Content starts
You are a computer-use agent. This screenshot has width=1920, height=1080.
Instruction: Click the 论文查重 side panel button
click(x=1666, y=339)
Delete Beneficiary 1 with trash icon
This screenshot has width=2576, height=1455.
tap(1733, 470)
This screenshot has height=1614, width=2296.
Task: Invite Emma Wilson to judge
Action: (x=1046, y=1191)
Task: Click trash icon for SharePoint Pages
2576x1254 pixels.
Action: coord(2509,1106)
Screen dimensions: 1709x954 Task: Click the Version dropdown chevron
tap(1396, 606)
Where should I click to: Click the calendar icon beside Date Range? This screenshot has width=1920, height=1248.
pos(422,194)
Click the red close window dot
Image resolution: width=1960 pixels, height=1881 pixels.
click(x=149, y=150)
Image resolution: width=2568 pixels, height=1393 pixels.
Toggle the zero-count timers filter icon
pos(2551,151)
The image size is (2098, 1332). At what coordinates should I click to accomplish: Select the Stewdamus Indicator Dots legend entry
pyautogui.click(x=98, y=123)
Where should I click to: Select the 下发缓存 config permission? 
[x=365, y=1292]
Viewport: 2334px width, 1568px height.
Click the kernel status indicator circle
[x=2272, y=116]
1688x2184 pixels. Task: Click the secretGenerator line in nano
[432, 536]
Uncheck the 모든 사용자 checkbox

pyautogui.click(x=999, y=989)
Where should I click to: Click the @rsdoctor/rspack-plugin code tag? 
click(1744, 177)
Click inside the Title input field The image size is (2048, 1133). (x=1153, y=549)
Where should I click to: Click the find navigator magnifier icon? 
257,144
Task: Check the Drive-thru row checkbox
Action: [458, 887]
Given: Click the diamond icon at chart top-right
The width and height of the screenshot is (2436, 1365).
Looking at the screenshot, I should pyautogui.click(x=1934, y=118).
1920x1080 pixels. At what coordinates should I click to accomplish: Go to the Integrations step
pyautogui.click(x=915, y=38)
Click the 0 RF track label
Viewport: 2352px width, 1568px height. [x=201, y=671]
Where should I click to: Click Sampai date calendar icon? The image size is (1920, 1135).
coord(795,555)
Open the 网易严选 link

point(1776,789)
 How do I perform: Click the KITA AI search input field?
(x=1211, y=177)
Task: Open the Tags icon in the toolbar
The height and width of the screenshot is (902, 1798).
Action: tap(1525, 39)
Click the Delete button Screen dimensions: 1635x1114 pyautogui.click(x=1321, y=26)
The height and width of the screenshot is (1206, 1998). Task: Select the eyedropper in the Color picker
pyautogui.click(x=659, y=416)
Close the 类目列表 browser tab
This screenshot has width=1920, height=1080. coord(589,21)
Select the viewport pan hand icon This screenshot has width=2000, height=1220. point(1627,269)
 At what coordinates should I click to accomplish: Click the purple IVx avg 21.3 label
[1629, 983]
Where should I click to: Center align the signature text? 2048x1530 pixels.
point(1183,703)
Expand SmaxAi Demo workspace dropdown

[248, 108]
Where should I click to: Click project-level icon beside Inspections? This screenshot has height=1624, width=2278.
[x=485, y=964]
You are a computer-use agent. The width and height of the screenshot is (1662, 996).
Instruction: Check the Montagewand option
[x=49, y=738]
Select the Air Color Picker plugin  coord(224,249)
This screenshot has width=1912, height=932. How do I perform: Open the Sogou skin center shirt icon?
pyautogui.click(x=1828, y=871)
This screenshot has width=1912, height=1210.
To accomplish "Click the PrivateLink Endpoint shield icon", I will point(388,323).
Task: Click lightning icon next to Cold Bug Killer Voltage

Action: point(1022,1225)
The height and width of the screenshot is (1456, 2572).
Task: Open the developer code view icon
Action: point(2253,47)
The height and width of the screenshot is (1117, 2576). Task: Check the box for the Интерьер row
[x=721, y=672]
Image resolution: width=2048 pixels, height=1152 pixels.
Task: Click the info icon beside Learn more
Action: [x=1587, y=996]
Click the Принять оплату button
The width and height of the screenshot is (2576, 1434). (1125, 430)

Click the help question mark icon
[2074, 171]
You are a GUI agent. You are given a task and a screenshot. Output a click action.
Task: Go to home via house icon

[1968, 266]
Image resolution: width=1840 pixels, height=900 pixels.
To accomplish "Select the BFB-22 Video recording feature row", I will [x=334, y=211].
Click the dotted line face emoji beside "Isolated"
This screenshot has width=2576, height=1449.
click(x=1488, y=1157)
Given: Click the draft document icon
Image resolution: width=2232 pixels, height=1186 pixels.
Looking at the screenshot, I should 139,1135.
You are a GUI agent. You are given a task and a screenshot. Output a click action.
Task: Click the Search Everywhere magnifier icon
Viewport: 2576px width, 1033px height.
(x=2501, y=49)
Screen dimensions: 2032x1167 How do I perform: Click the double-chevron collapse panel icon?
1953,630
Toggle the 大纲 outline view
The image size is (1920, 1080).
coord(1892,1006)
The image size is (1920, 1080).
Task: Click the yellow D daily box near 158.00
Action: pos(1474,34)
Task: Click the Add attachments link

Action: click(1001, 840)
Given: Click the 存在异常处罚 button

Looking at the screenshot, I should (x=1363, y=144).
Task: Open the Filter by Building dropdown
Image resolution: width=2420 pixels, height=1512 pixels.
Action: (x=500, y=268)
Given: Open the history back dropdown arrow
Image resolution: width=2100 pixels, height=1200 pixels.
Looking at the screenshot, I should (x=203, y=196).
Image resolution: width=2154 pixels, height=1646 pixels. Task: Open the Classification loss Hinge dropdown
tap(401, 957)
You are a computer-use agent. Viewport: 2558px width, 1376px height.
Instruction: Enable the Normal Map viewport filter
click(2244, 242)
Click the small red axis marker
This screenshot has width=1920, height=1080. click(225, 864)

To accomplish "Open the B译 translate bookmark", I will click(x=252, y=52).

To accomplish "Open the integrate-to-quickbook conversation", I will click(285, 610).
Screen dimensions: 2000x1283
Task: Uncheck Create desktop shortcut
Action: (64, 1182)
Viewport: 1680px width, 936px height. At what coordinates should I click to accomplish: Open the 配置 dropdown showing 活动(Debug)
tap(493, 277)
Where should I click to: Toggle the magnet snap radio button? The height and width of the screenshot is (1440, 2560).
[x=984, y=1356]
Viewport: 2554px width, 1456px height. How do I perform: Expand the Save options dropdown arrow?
Content ends
Task brief: Write out exactly the lines that run from the one containing "Where should I click to: Toggle" to the end of the records, both end lines included.

Response box:
Where should I click to: Toggle the magnet snap radio button? The height and width of the screenshot is (1440, 2560).
[x=984, y=1356]
Viewport: 2554px width, 1456px height. How do I perform: Expand the Save options dropdown arrow?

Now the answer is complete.